* _HOW TO COMPLETE THIS TASK_: Every line of the entries that holds the word "pixels" is to be copied.

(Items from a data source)
----------------

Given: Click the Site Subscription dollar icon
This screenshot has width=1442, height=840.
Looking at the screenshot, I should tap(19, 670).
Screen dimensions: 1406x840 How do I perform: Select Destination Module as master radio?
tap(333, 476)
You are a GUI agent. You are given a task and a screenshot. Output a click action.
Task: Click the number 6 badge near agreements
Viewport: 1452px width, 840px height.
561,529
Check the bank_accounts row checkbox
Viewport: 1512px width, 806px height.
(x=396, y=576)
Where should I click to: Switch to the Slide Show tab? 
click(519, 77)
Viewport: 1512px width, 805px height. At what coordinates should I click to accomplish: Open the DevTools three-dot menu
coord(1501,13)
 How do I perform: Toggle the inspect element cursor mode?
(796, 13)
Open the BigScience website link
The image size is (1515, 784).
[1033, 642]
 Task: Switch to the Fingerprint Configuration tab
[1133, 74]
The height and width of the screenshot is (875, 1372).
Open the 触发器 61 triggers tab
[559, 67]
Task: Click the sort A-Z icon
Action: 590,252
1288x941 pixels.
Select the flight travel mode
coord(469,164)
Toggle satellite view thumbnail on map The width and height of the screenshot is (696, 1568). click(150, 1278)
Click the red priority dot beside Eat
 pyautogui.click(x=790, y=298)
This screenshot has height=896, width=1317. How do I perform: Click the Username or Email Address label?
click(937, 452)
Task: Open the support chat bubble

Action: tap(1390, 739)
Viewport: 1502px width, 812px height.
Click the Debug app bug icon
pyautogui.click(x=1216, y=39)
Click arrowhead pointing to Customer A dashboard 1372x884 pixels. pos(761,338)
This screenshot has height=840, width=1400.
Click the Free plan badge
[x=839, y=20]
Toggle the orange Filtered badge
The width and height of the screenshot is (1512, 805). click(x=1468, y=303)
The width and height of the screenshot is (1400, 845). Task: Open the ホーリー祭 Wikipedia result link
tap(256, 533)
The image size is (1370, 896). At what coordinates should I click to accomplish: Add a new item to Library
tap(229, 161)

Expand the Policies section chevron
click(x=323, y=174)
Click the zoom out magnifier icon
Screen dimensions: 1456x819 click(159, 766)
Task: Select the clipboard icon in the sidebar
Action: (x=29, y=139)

----------------

* _SOLUTION TO THIS PROBLEM_:
1288x941 pixels.
Click arrowhead pointing to Customer A dashboard 1372x884 pixels. pos(761,338)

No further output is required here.